** Activity **
Repeat the lines of the material below exactly, beginning at the one with "Task: Open the Brave" and stopping after the last.
↓↓↓
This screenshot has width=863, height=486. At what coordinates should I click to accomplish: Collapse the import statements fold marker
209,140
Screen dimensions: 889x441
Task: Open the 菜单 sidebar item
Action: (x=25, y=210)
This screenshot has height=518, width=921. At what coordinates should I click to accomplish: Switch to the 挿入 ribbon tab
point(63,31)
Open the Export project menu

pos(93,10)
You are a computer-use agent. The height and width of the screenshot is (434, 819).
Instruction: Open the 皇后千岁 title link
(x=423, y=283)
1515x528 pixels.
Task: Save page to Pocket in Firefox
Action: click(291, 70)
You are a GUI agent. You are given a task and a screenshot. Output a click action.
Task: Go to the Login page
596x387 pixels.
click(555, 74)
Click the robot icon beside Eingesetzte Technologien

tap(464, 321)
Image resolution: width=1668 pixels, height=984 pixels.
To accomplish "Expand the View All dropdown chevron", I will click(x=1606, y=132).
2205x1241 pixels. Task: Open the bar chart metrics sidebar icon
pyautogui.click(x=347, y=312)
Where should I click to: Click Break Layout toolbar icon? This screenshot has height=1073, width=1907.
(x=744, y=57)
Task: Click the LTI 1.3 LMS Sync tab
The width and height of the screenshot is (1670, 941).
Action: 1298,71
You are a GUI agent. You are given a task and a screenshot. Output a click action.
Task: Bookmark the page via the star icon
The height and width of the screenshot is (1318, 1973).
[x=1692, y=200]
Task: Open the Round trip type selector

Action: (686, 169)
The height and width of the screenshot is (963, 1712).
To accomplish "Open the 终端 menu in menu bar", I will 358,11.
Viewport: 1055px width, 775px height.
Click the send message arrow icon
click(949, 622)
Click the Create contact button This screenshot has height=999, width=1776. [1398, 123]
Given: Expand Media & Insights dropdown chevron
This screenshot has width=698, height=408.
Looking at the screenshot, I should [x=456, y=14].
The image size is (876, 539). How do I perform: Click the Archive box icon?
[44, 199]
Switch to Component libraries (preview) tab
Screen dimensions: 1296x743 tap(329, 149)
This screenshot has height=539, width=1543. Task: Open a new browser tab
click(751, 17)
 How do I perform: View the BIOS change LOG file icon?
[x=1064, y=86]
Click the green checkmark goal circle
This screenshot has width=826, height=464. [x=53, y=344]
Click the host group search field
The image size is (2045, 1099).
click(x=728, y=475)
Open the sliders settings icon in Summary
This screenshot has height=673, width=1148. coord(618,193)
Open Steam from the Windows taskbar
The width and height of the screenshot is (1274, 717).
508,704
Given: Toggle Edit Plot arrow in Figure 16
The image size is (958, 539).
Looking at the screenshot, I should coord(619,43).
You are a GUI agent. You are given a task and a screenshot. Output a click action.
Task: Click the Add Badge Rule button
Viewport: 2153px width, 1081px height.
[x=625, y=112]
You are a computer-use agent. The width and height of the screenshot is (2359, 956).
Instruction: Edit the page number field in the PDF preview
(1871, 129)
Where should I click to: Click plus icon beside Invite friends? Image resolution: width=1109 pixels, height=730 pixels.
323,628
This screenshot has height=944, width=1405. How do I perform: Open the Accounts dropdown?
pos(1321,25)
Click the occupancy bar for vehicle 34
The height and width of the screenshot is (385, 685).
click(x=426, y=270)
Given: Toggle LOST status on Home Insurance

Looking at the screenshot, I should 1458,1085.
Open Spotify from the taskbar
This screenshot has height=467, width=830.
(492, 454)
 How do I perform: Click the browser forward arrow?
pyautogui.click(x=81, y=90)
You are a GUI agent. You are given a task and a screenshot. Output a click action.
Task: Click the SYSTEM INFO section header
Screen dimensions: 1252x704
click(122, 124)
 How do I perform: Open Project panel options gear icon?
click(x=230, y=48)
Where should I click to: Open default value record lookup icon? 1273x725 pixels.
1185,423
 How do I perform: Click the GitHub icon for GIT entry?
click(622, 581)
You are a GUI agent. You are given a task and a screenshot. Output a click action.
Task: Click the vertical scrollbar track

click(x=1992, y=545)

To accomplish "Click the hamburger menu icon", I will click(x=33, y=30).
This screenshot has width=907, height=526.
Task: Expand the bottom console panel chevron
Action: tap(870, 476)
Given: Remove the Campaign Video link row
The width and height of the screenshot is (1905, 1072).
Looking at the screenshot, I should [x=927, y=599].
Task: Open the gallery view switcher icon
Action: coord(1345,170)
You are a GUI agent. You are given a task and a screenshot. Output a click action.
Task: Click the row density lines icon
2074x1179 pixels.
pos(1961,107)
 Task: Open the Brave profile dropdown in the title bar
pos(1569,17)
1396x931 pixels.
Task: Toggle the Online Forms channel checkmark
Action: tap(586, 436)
↑↑↑
** Solution to the problem **
 Task: Open the Brave profile dropdown in the title bar
pos(1569,17)
1396x931 pixels.
Task: Toggle the Online Forms channel checkmark
Action: tap(586, 436)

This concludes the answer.